## Extracted text
# # # #

On the other hand, CCM is pre-occupied with the bashing of the opposition and uses it as a scapegoat whenever a crisis develops in the political system. In that regard, where principles of accountability ought to have been applied in resolving a crisis CCM, has decided to hide away in caucus meetings at which mending of fences has been attempted and then come out in public to blame the opposition for the wrong doing it has committed.

There is no more interesting example to illustrate this point than the one on what came to be called the Machinga question. The Machinga or the street traders issue exploded in a wave of youth mobs rampage who went about looting property from Asian owned stores, destroying their cars and injuring them. CCM blamed the opposition for the civil riots that developed when in fact it was a product of CCM's own policy crisis that began with Chairman Mwinyi's own early directive that supported disorganized street trading in an effort to attain popularity. The impact of the directive clashed with interests of licensed Asian traders who saw the Machinga as people who obstructed their businesses. In an ambivalent move the state sent out troops to crush the Machinga while still nominally supporting them.

Goal Ambivalence

As noted earlier, as early as 1988, CCM had formerly given up its long cherished political platform, the welfarist policy of Ujamaa and Self Reliance, in favour of an individual based liberal philosophy of capitalist competition. Trends in contemporary Tanzania, arising from the implementation of CCM's new formal policy have given rise to the birth of the "Machinga" groups, accelerated differentiation between the rich and the poor-a phenomenon that has taken racial lines. The rich being a tiny group of foreign Asian and European traders and industrialists and the poor being the majority of indigenous Africans.

Under the goal ambivalence, CCM has been grappling to date, with the problem of which exact political doctrine they would like to identify themselves with. They cannot go back to the welfarist Ujamaa policies as much as they find it difficult to relate meaningfully to the poor majority who have been their ardent supporters since the time of the predecesor parties. In this regard, CCM has failed to explain the problem of poverty amid a group of people who live in pleasure and splendour and who arrogantly dismiss the poor as lazy laggards and loafers. When the new opposition parties came out with alternative programmes dubbed as indigenisation, CCM initially glossed over it by engaging in definitional questions, then went on to dismiss the opposition as harbouring racist undertones. But when the concept gained popularity, CCM is now cautiouslly incorporating indigenisation in its government budget programmes as a means to appease their constituency.

The CCM Organization Structure

Changes in the organizational structure made in February 1992 did not end there. CCM had to make more significant changes to accommodate the new and changing environment. An important new landmark was at the party's congress in December 1992. The Chimwaga Congress of December 1992 made several adjustments in the CCM Constitution and hence the Organizational Structure in order to accommodate the changing political scene. Crucial in the changes were:-

(i) The granting of greater autonomy to what can be called the CCM (ASP) faction. This provided for the creation of the office of the CCM Vice-Presidency for Zanzibar with a complete structure and an accompanying secretariat. This provision has given Zanzibar the de facto power to act autonomously on issues related to the opposition in Zanzibar. It has also given Zanzibar a solid basis of acting as a block on matters about the union. Thus, like CUF, CCM has a regionalist organizational structure. This structure is likely to lead into factional conflict and eventual splitting along old lines of CCM (ASP) and CCM (TANU). We are saying this in view of the Zanzibar regimes present moves to make independent decisions on issues like entry into the OIC or the placing of its demands for a separate state within the union.

# # # #

## Tasks
1 > Using the passage on CCM, answer each question:
(a) In what year, at the earliest, did CCM give up the policy of Ujamaa and Self Reliance?
(b) What did the state send out to crush the Machinga?
(c) In what month and year was the Chimwaga Congress held?
2 > Reproduce a section of the passage on CCM word for word, beginning with the words "As noted earlier, as" and ending after the words "of indigenous Africans.".

## Dataset extract
# # # #

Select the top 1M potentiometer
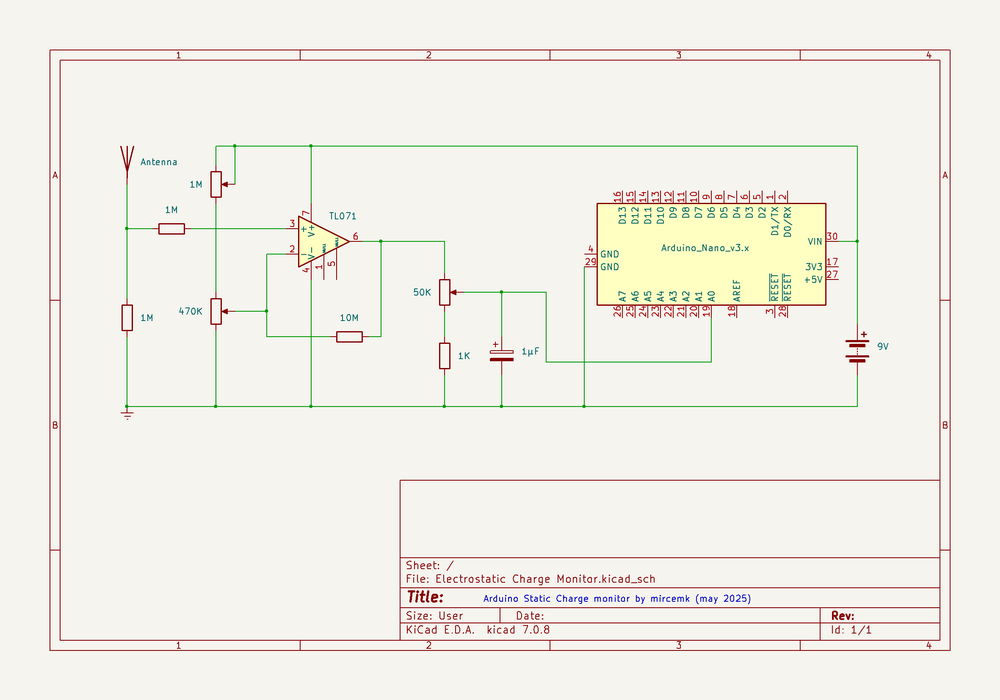 pyautogui.click(x=217, y=184)
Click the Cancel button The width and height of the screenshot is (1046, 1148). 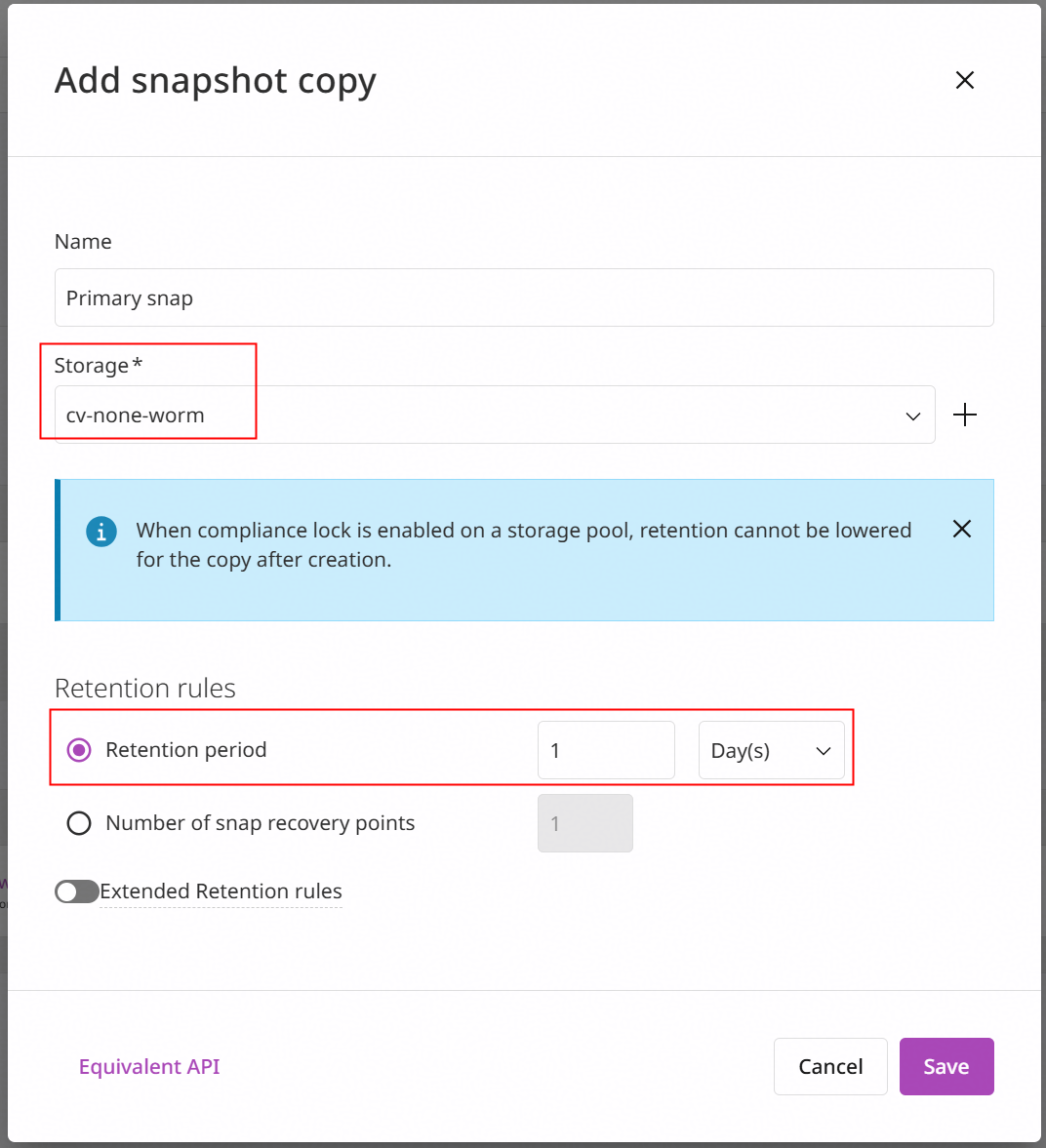click(x=830, y=1066)
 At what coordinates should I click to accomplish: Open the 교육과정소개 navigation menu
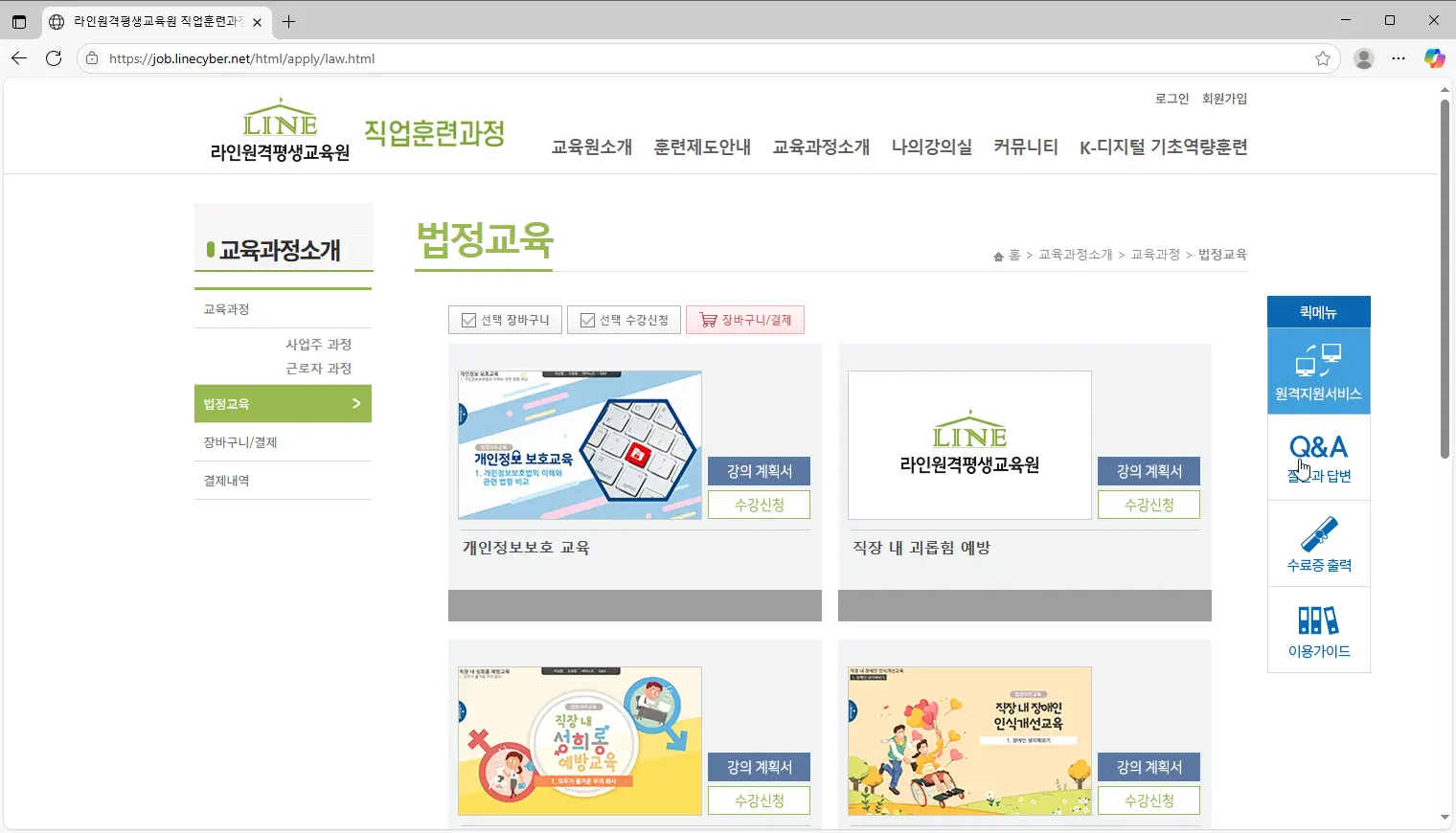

# # # #

## Written responses
1 >
(a) 1988
(b) Troops
(c) December 1992

2 >
As noted earlier, as early as 1988, CCM had formerly given up its long cherished political platform, the welfarist policy of Ujamaa and Self Reliance, in favour of an individual based liberal philosophy of capitalist competition. Trends in contemporary Tanzania, arising from the implementation of CCM's new formal policy have given rise to the birth of the "Machinga" groups, accelerated differentiation between the rich and the poor-a phenomenon that has taken racial lines. The rich being a tiny group of foreign Asian and European traders and industrialists and the poor being the majority of indigenous Africans.